Do students have to wait until high school to be exposed to Architecture? How about starting in early grades? I recently had the joy of performing a Read-Aloud using books about architecture when participating at Crestview Elementary School’s Career Day. The books I used for this were Architecture by Neil Stevenson and Skyscrapers by Judith Dupre.

These books helped students develop literacy skills such as:

  • Content Prediction 
  • Letter Recognition
  • Beginning and Ending Sounds
  • Rhyming Word Recognition
  • Retelling
  • Summarizing
  • Reading Comprehension 

Besides these students gaining literacy skills, they also gained awareness of the importance of becoming stewards of the built and natural environments and getting involved in sustainable community solutions. It was rewarding to witness how students realized that in cities some buildings are important because of their history, sculptural shapes, use, location and even what they represent to the community around it. Some students expressed that instead of cities looking gray and dark, they should be green and sustainable!

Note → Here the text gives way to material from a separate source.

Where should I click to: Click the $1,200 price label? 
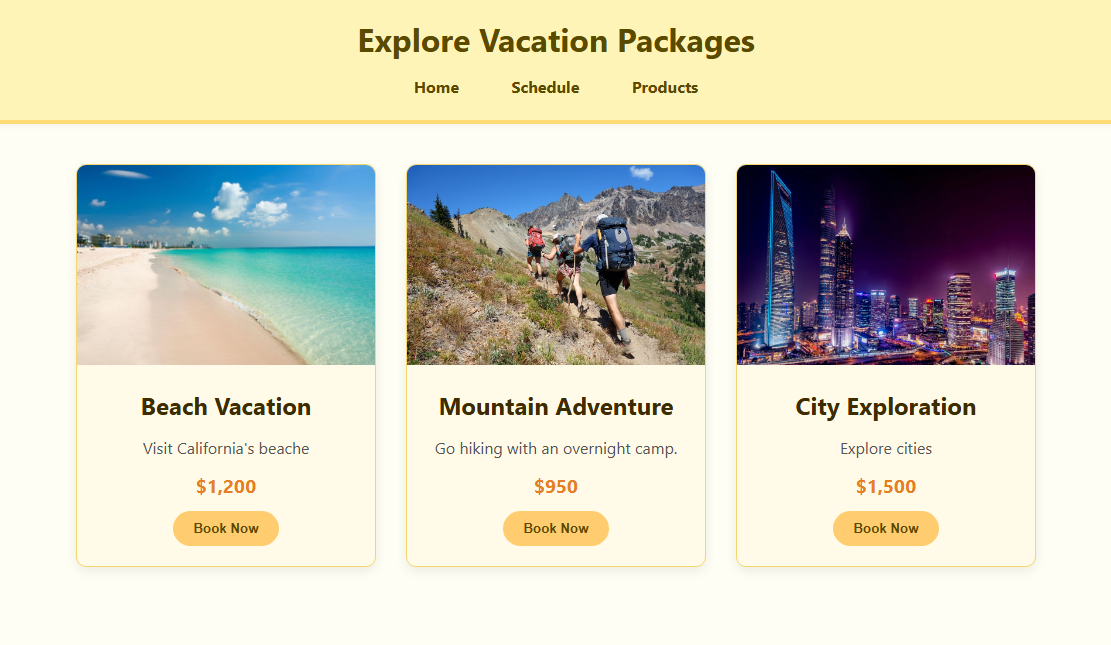[226, 486]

Arnoldo Cardona reads books to students.
Arnaldo D. Cardona, AIA Richmond Allied, ASLA, is the new chair of the K-12 Out-reach Committee. Photo by Ms. Wachter

It was at this moment that I introduced how architects can help improve cities and make them sustainable. The term “architect” was new to some. After performing a word study strategy with the letters in the word “architect”, I told students that they can become architects and design spaces that will promote health, safety and welfare to benefit all society.  I shared that architects design homes, buildings, apartments, stores, skyscrapers, and many other spaces. I also shared that there are different specializations within architecture such as Interior Design, Landscape Architecture, Urban Design & Planning, Historic Preservation, Structural Design, and Real Estate Development among others. Students’ reactions were so rewarding. One mentioned that her father is an engineer and that he works with architects.

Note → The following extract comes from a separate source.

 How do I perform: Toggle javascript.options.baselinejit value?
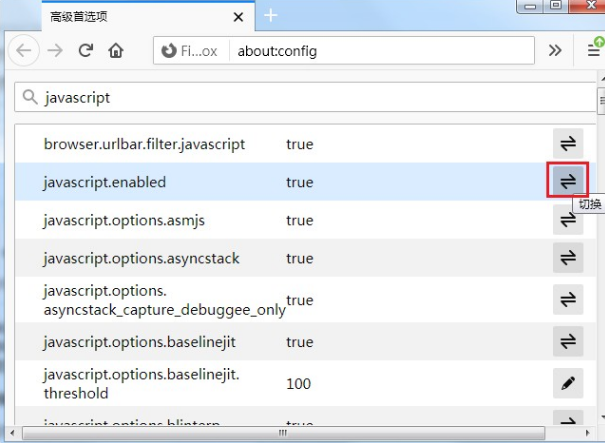[568, 342]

I was amazed to see how engaged these students were. It was very gratifying hearing their suggestions on how community members should get together to be part of the design process of built and natural projects. I shared with them that architects need to know a lot about Science (physics), Technology (computers and problem solving), Engineering (geography & structural concerns), Art (design) and Mathematics (measurements, geometry and scale). I also mentioned that architecture is a STEAM profession–a fun profession that improves the way we live by combining form and function in a harmonic way.

Thank you to the guidance counselor, Ms. Tera Koch, for kindly helping me coordinate visiting this lovely Henrico County school. Doing this read-aloud let me introduce concepts to students that helped them get a better understanding of what the architectural professions do. Furthermore, children gained literacy skills while at the same time gaining awareness of the importance of architects in the improvement of cities and communities. I hope that this experience motivates schools to have more “architectural educator” in schools so architects can help develop learning experiences that promote STEAM & Design Education.

For more about AIA Richmond K-12 Outreach initiatives, please contact

Arnaldo D. Cardona, AIA Richmond Allied, ASLA, is the new chair of the K-12 Outreach Committee. He served as a member of the ASLA’s Committee on Education and chair of the subcommittee on K-12 Education. He is also the author of two books: 

K-12 Architecture Education: An Interdisciplinary Curriculum Guide for Art, Design Educators, STEM and Vocational/Technical Teachers. (2022)

K-12 Landscape Architecture Education: An Interdisciplinary Curriculum Guide for Art, STEM and Vocational/Trade Educators. (2021)

Cardona holds pre-professional degrees in architecture and landscape architecture and masters in art education and special education. He holds K-12 licenses in the fields of Art, ESL and Special Education. Cardona has also taught courses in Studio in Landscape Architecture, Curriculum Design and Critical Thinking, Assessment in Special Education, and Seminar Courses, and has worked as a Student Supervisor of Art Education candidates at college level in VCUarts. Through this article he hopes to motivate other AIA Richmond, AIA-VA members to become advocates of K-12 Outreach initiatives and K-12 Education in Architecture initiatives.